**Excerpted passage**.
## begin

Weighted and least-connection load balancing

upstream.NewRoundRobinLoadBalancer weights every target equally. Two strategies bias by a per-Target Weight (values <= 0 count as 1), each optimizing a different axis:

upstream.NewWeightedRoundRobinLoadBalancer distributes request count in proportion to weight, using smooth weighted round-robin (the nginx algorithm), so a heavy target's picks are interleaved rather than dealt in a burst. With equal weights it is plain round-robin.
upstream.NewLeastConnLoadBalancer routes each request to the target with the fewest in-flight requests (weighted: lowest active/Weight), so it tracks concurrency rather than count — which adapts to slow backends and long-lived requests a count-based balancer misses. A request stays counted until its response body is closed, which parapet's reverse proxy always does. Set Target.MaxConcurrent to cap a target's in-flight requests (the bulkhead pattern): the cap is hard and never exceeded, surplus requests route to an under-cap target, and when every target is full the balancer sheds with 503 rather than overloading a saturated origin. A slot is freed only when the response body is closed, so bound total request time (a request-context deadline the transport honors) to keep a backend that stalls mid-body from latching the cap — a response-header or idle timeout alone does not cover a mid-body stall.

## end

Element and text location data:
## begin

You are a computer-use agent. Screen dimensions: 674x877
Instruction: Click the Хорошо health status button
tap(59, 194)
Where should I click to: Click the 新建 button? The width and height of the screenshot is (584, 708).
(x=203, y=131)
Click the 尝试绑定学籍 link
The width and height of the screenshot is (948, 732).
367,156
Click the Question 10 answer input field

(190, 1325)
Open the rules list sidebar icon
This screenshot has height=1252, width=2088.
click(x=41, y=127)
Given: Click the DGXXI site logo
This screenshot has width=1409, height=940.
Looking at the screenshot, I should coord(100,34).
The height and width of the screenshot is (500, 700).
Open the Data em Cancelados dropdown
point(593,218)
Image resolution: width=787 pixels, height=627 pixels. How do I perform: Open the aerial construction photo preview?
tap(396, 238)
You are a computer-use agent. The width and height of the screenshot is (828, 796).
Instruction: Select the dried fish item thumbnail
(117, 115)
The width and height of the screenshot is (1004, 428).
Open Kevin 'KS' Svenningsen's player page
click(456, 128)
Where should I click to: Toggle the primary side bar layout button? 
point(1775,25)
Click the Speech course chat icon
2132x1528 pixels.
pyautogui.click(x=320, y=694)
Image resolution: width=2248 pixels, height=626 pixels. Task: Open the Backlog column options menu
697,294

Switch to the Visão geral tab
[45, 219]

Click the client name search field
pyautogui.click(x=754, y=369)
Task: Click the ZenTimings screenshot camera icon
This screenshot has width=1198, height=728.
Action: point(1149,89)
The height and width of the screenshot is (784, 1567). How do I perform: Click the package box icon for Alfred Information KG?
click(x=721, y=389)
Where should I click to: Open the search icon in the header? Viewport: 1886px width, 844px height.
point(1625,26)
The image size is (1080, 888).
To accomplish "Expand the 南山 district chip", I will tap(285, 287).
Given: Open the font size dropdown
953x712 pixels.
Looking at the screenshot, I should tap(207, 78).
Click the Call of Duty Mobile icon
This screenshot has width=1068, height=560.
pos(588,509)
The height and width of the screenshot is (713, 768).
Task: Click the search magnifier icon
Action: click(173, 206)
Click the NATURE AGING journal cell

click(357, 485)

## end

**Tasks to complete**.
a - List every load balancer constructor named in the load-balancing passage.
b - Echo the load-balancing passage word for word, everything from "Weighted and least-connection" down to "is plain round-robin.".

**Answers given**.
a -
upstream.NewRoundRobinLoadBalancer
upstream.NewWeightedRoundRobinLoadBalancer
upstream.NewLeastConnLoadBalancer

b -
Weighted and least-connection load balancing

upstream.NewRoundRobinLoadBalancer weights every target equally. Two strategies bias by a per-Target Weight (values <= 0 count as 1), each optimizing a different axis:

upstream.NewWeightedRoundRobinLoadBalancer distributes request count in proportion to weight, using smooth weighted round-robin (the nginx algorithm), so a heavy target's picks are interleaved rather than dealt in a burst. With equal weights it is plain round-robin.